══ Material provided ══

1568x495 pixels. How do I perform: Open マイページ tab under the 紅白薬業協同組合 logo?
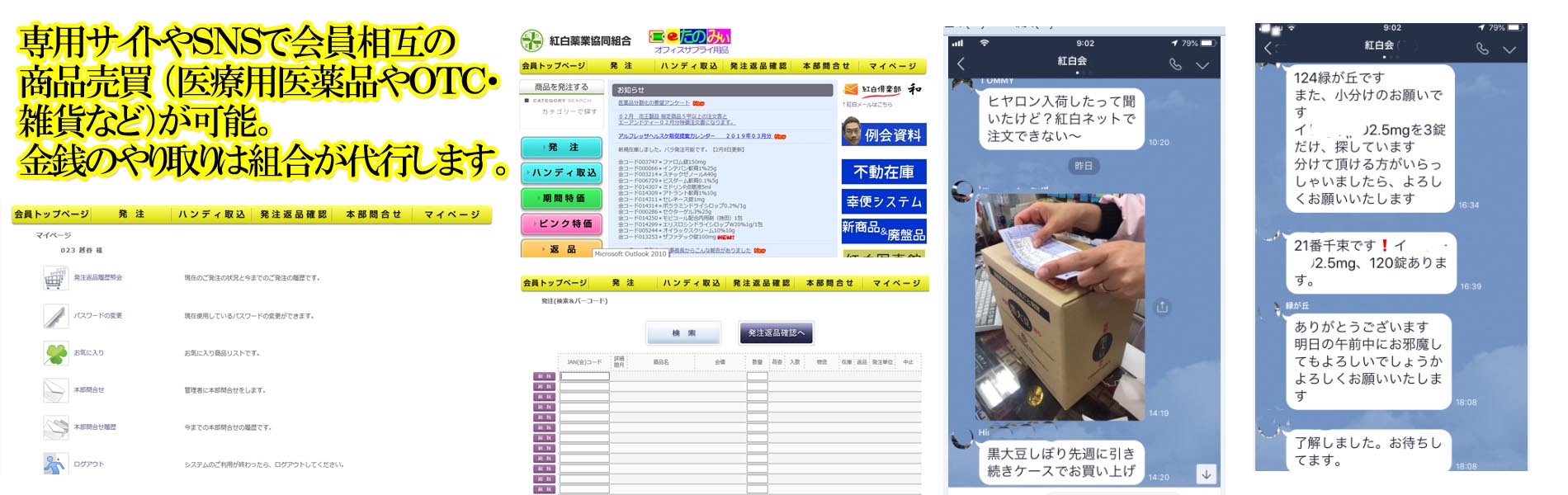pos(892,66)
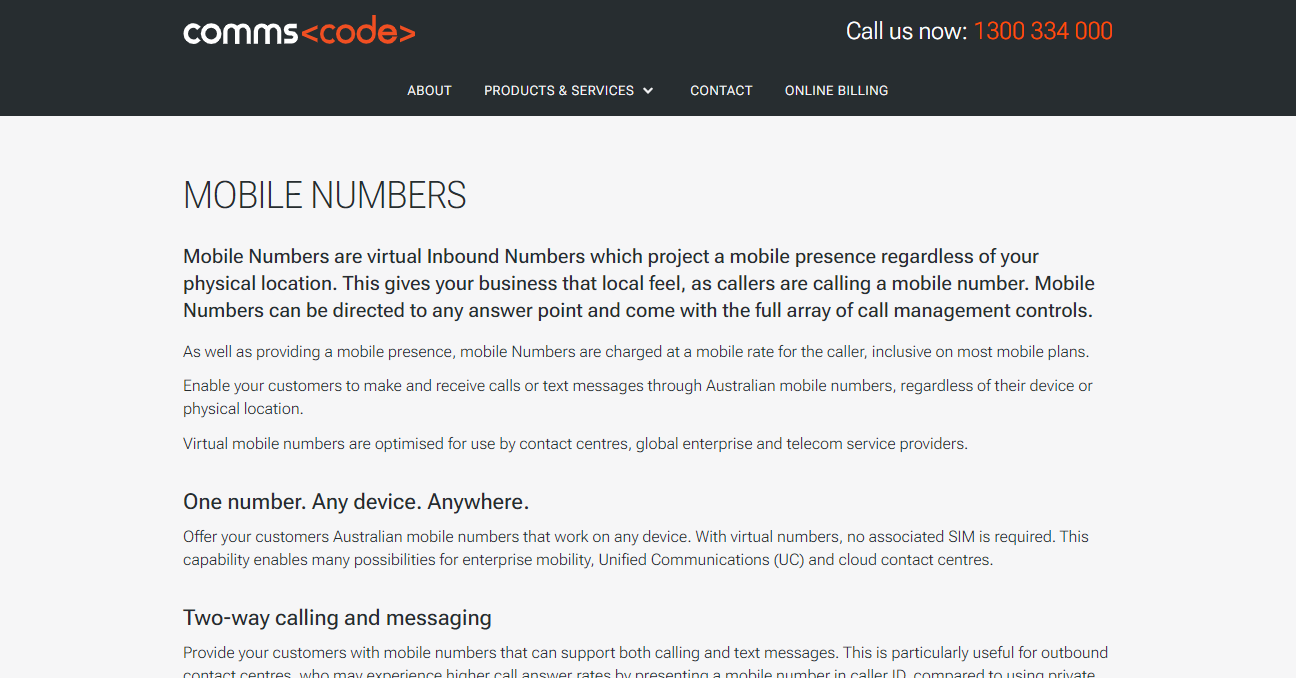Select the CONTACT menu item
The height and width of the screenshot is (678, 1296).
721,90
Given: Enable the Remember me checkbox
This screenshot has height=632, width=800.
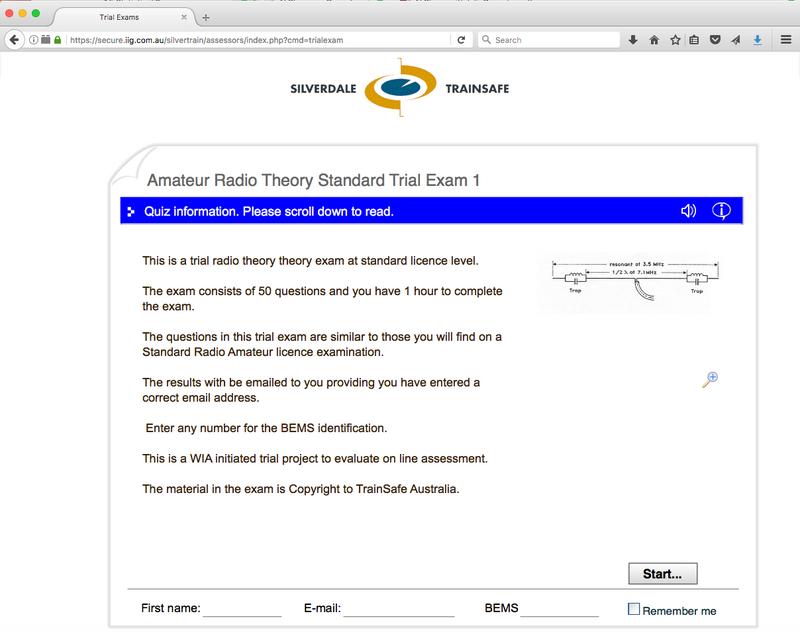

═══

#### What you need to do:
Working from the line containing "Given: Enable the Remember me checkbox" to the last line of the data, retype every line exactly, both ends included, and leave out all pictures.

#### Output for this task:
Given: Enable the Remember me checkbox
This screenshot has height=632, width=800.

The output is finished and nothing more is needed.